• Records from a data source:
* * *

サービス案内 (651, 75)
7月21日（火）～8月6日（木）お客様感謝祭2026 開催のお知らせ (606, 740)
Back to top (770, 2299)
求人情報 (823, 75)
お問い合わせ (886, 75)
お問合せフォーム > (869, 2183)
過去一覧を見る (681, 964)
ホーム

* * *

• THE TASK:
Each record must be transcribed exactly, with nothing left out.

• RESULT OF THIS TASK:
サービス案内 (651, 75)
7月21日（火）～8月6日（木）お客様感謝祭2026 開催のお知らせ (606, 740)
Back to top (770, 2299)
求人情報 (823, 75)
お問い合わせ (886, 75)
お問合せフォーム > (869, 2183)
過去一覧を見る (681, 964)
ホーム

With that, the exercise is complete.